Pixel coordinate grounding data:
□ □ □
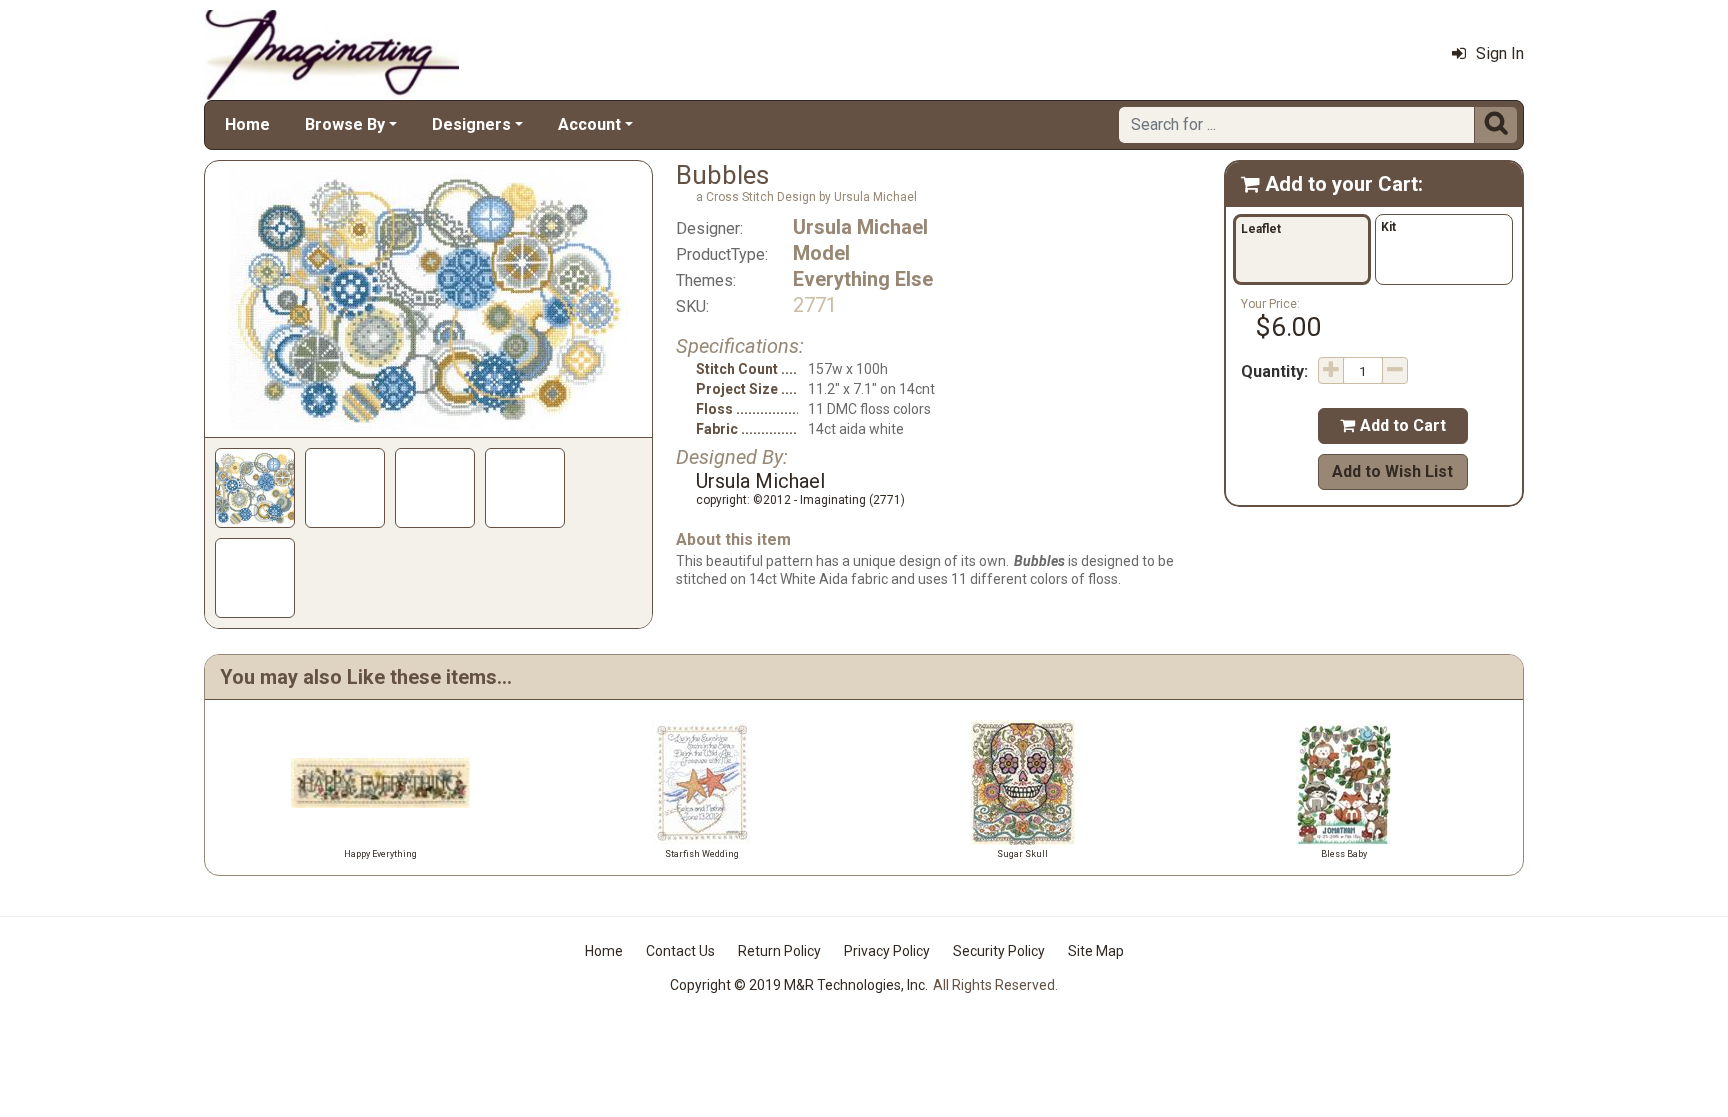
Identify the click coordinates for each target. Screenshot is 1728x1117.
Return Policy (779, 951)
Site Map (1096, 951)
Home (247, 124)
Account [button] (589, 124)
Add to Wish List (1392, 471)
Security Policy (999, 951)
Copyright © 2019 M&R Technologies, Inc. (799, 985)
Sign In (1500, 53)
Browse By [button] (345, 124)
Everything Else (863, 279)
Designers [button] (471, 124)
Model (821, 253)
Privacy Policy (887, 951)
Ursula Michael (860, 227)
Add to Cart (1393, 425)
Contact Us (680, 951)
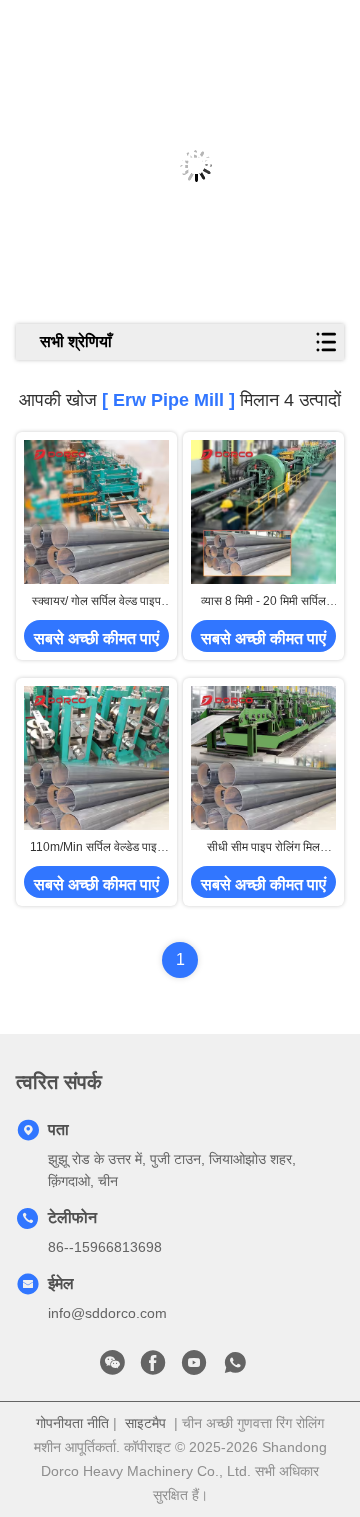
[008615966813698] (235, 1368)
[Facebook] (153, 1368)
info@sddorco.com (107, 1313)
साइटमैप (145, 1423)
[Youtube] (194, 1368)
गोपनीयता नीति (72, 1423)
□ □ □
Task instructions =>
No images belong in the copy. Transcribe every record exactly.

Task result =>
Identify the click coordinates for each target. Screenshot is 1728x1117.
Return Policy (779, 951)
Site Map (1096, 951)
Home (247, 124)
Account [button] (589, 124)
Add to Wish List (1392, 471)
Security Policy (999, 951)
Copyright © 2019 M&R Technologies, Inc. (799, 985)
Sign In (1500, 53)
Browse By [button] (345, 124)
Everything Else (863, 279)
Designers [button] (471, 124)
Model (821, 253)
Privacy Policy (887, 951)
Ursula Michael (860, 227)
Add to Cart (1393, 425)
Contact Us (680, 951)
[008615966813698] (235, 1368)
[Facebook] (153, 1368)
info@sddorco.com (107, 1313)
साइटमैप (145, 1423)
[Youtube] (194, 1368)
गोपनीयता नीति (72, 1423)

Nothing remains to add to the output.